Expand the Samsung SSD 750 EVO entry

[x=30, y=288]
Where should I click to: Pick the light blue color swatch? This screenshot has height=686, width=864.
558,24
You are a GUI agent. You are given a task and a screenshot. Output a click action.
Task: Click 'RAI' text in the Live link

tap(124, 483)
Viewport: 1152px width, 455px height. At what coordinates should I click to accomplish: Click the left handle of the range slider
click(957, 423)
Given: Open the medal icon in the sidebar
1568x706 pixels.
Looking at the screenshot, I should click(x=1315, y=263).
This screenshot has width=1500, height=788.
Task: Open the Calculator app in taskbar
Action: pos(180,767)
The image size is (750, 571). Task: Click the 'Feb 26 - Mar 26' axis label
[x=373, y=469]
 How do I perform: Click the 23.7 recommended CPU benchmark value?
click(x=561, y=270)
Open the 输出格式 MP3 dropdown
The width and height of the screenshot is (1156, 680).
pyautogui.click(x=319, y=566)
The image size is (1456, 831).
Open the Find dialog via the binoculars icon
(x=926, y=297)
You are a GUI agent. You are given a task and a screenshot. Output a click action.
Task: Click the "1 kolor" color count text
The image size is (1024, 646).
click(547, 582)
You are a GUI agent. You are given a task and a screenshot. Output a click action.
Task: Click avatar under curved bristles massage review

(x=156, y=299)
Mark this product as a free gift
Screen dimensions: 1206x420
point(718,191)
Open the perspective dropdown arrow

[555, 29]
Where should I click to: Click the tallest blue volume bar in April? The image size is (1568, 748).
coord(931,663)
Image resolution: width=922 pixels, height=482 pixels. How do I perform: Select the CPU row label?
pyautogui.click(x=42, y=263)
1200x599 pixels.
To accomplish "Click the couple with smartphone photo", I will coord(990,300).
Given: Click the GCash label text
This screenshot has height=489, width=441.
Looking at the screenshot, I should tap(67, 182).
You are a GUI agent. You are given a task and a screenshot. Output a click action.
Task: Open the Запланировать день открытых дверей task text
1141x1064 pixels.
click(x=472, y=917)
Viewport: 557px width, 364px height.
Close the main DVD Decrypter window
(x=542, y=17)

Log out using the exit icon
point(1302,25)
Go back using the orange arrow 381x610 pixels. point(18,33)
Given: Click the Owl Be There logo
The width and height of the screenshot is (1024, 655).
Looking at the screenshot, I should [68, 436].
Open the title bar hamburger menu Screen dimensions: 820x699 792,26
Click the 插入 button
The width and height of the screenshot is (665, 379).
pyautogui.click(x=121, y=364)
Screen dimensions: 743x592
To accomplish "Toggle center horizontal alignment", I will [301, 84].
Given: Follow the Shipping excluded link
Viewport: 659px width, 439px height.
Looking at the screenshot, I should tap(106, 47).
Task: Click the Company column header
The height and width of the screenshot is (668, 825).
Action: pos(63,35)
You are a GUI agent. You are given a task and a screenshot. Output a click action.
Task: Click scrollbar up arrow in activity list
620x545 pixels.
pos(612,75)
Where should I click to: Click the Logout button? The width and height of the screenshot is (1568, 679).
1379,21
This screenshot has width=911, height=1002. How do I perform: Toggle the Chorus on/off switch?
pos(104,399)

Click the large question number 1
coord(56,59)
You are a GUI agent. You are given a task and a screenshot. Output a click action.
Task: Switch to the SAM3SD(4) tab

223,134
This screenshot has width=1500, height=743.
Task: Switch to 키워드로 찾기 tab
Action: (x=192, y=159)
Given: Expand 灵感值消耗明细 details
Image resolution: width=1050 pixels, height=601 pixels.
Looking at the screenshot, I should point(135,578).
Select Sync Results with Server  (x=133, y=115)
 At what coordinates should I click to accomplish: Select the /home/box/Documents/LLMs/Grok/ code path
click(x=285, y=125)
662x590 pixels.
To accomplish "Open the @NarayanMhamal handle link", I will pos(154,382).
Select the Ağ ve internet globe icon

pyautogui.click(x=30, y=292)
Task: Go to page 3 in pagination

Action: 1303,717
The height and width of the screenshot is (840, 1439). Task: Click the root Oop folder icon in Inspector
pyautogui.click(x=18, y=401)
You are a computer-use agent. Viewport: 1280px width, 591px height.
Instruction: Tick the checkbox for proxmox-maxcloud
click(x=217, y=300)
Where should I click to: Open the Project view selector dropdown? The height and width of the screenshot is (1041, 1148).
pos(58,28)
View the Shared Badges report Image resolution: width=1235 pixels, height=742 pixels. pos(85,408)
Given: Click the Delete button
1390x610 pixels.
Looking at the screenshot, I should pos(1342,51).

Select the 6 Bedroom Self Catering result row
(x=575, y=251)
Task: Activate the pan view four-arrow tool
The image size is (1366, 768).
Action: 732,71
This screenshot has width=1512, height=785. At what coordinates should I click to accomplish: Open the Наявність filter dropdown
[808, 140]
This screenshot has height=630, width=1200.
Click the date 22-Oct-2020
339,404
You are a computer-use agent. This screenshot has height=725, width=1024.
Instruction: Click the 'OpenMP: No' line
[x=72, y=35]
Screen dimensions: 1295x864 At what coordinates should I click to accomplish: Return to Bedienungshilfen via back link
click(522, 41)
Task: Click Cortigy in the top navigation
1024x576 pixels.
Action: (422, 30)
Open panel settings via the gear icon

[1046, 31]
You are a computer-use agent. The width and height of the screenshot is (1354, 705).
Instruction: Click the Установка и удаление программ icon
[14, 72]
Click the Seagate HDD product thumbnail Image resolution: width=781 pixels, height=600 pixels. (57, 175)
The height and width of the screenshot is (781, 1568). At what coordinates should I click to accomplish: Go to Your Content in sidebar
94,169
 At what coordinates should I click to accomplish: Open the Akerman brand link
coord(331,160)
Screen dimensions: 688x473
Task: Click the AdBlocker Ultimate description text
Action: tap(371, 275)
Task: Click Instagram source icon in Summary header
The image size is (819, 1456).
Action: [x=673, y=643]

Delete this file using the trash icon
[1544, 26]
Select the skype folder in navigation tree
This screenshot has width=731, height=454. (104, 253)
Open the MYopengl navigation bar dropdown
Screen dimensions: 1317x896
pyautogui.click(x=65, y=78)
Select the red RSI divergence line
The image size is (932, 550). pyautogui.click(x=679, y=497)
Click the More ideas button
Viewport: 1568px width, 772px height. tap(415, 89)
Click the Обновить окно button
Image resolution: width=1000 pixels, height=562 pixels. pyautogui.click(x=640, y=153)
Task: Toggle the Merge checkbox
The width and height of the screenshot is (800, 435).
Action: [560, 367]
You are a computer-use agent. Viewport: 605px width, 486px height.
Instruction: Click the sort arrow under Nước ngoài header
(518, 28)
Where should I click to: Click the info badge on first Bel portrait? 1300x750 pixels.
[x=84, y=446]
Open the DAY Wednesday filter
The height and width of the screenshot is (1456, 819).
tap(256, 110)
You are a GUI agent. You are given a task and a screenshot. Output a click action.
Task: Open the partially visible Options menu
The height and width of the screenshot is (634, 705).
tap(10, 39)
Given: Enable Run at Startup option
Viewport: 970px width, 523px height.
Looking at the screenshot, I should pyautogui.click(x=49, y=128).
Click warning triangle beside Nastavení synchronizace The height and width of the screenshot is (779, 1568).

==================================================

▶ ACTIVITY:
Line by line, set the records above down again exactly.

▶ RESPONSE:
Expand the Samsung SSD 750 EVO entry

[x=30, y=288]
Where should I click to: Pick the light blue color swatch? This screenshot has height=686, width=864.
558,24
You are a GUI agent. You are given a task and a screenshot. Output a click action.
Task: Click 'RAI' text in the Live link

tap(124, 483)
Viewport: 1152px width, 455px height. At what coordinates should I click to accomplish: Click the left handle of the range slider
click(957, 423)
Given: Open the medal icon in the sidebar
1568x706 pixels.
Looking at the screenshot, I should click(x=1315, y=263).
This screenshot has width=1500, height=788.
Task: Open the Calculator app in taskbar
Action: pos(180,767)
The image size is (750, 571). Task: Click the 'Feb 26 - Mar 26' axis label
[x=373, y=469]
 How do I perform: Click the 23.7 recommended CPU benchmark value?
click(x=561, y=270)
Open the 输出格式 MP3 dropdown
The width and height of the screenshot is (1156, 680).
pyautogui.click(x=319, y=566)
The image size is (1456, 831).
Open the Find dialog via the binoculars icon
(x=926, y=297)
You are a GUI agent. You are given a task and a screenshot. Output a click action.
Task: Click the "1 kolor" color count text
The image size is (1024, 646).
click(547, 582)
You are a GUI agent. You are given a task and a screenshot. Output a click action.
Task: Click avatar under curved bristles massage review

(x=156, y=299)
Mark this product as a free gift
Screen dimensions: 1206x420
point(718,191)
Open the perspective dropdown arrow

[555, 29]
Where should I click to: Click the tallest blue volume bar in April? The image size is (1568, 748).
coord(931,663)
Image resolution: width=922 pixels, height=482 pixels. How do I perform: Select the CPU row label?
pyautogui.click(x=42, y=263)
1200x599 pixels.
To accomplish "Click the couple with smartphone photo", I will coord(990,300).
Given: Click the GCash label text
This screenshot has height=489, width=441.
Looking at the screenshot, I should tap(67, 182).
You are a GUI agent. You are given a task and a screenshot. Output a click action.
Task: Open the Запланировать день открытых дверей task text
1141x1064 pixels.
click(x=472, y=917)
Viewport: 557px width, 364px height.
Close the main DVD Decrypter window
(x=542, y=17)

Log out using the exit icon
point(1302,25)
Go back using the orange arrow 381x610 pixels. point(18,33)
Given: Click the Owl Be There logo
The width and height of the screenshot is (1024, 655).
Looking at the screenshot, I should [68, 436].
Open the title bar hamburger menu Screen dimensions: 820x699 792,26
Click the 插入 button
The width and height of the screenshot is (665, 379).
pyautogui.click(x=121, y=364)
Screen dimensions: 743x592
To accomplish "Toggle center horizontal alignment", I will [301, 84].
Given: Follow the Shipping excluded link
Viewport: 659px width, 439px height.
Looking at the screenshot, I should tap(106, 47).
Task: Click the Company column header
The height and width of the screenshot is (668, 825).
Action: pos(63,35)
You are a GUI agent. You are given a task and a screenshot. Output a click action.
Task: Click scrollbar up arrow in activity list
620x545 pixels.
pos(612,75)
Where should I click to: Click the Logout button? The width and height of the screenshot is (1568, 679).
1379,21
This screenshot has width=911, height=1002. How do I perform: Toggle the Chorus on/off switch?
pos(104,399)

Click the large question number 1
coord(56,59)
You are a GUI agent. You are given a task and a screenshot. Output a click action.
Task: Switch to the SAM3SD(4) tab

223,134
This screenshot has width=1500, height=743.
Task: Switch to 키워드로 찾기 tab
Action: (x=192, y=159)
Given: Expand 灵感值消耗明细 details
Image resolution: width=1050 pixels, height=601 pixels.
Looking at the screenshot, I should point(135,578).
Select Sync Results with Server  (x=133, y=115)
 At what coordinates should I click to accomplish: Select the /home/box/Documents/LLMs/Grok/ code path
click(x=285, y=125)
662x590 pixels.
To accomplish "Open the @NarayanMhamal handle link", I will pos(154,382).
Select the Ağ ve internet globe icon

pyautogui.click(x=30, y=292)
Task: Go to page 3 in pagination

Action: 1303,717
The height and width of the screenshot is (840, 1439). Task: Click the root Oop folder icon in Inspector
pyautogui.click(x=18, y=401)
You are a computer-use agent. Viewport: 1280px width, 591px height.
Instruction: Tick the checkbox for proxmox-maxcloud
click(x=217, y=300)
Where should I click to: Open the Project view selector dropdown? The height and width of the screenshot is (1041, 1148).
pos(58,28)
View the Shared Badges report Image resolution: width=1235 pixels, height=742 pixels. pos(85,408)
Given: Click the Delete button
1390x610 pixels.
Looking at the screenshot, I should pos(1342,51).

Select the 6 Bedroom Self Catering result row
(x=575, y=251)
Task: Activate the pan view four-arrow tool
The image size is (1366, 768).
Action: 732,71
This screenshot has width=1512, height=785. At what coordinates should I click to accomplish: Open the Наявність filter dropdown
[808, 140]
This screenshot has height=630, width=1200.
Click the date 22-Oct-2020
339,404
You are a computer-use agent. This screenshot has height=725, width=1024.
Instruction: Click the 'OpenMP: No' line
[x=72, y=35]
Screen dimensions: 1295x864 At what coordinates should I click to accomplish: Return to Bedienungshilfen via back link
click(522, 41)
Task: Click Cortigy in the top navigation
1024x576 pixels.
Action: (422, 30)
Open panel settings via the gear icon

[1046, 31]
You are a computer-use agent. The width and height of the screenshot is (1354, 705).
Instruction: Click the Установка и удаление программ icon
[14, 72]
Click the Seagate HDD product thumbnail Image resolution: width=781 pixels, height=600 pixels. (57, 175)
The height and width of the screenshot is (781, 1568). At what coordinates should I click to accomplish: Go to Your Content in sidebar
94,169
 At what coordinates should I click to accomplish: Open the Akerman brand link
coord(331,160)
Screen dimensions: 688x473
Task: Click the AdBlocker Ultimate description text
Action: tap(371, 275)
Task: Click Instagram source icon in Summary header
The image size is (819, 1456).
Action: [x=673, y=643]

Delete this file using the trash icon
[1544, 26]
Select the skype folder in navigation tree
This screenshot has width=731, height=454. (104, 253)
Open the MYopengl navigation bar dropdown
Screen dimensions: 1317x896
pyautogui.click(x=65, y=78)
Select the red RSI divergence line
The image size is (932, 550). pyautogui.click(x=679, y=497)
Click the More ideas button
Viewport: 1568px width, 772px height. tap(415, 89)
Click the Обновить окно button
Image resolution: width=1000 pixels, height=562 pixels. pyautogui.click(x=640, y=153)
Task: Toggle the Merge checkbox
The width and height of the screenshot is (800, 435).
Action: [560, 367]
You are a computer-use agent. Viewport: 605px width, 486px height.
Instruction: Click the sort arrow under Nước ngoài header
(518, 28)
Where should I click to: Click the info badge on first Bel portrait? 1300x750 pixels.
[x=84, y=446]
Open the DAY Wednesday filter
The height and width of the screenshot is (1456, 819).
tap(256, 110)
You are a GUI agent. You are given a task and a screenshot. Output a click action.
Task: Open the partially visible Options menu
The height and width of the screenshot is (634, 705).
tap(10, 39)
Given: Enable Run at Startup option
Viewport: 970px width, 523px height.
Looking at the screenshot, I should pyautogui.click(x=49, y=128).
Click warning triangle beside Nastavení synchronizace The height and width of the screenshot is (779, 1568).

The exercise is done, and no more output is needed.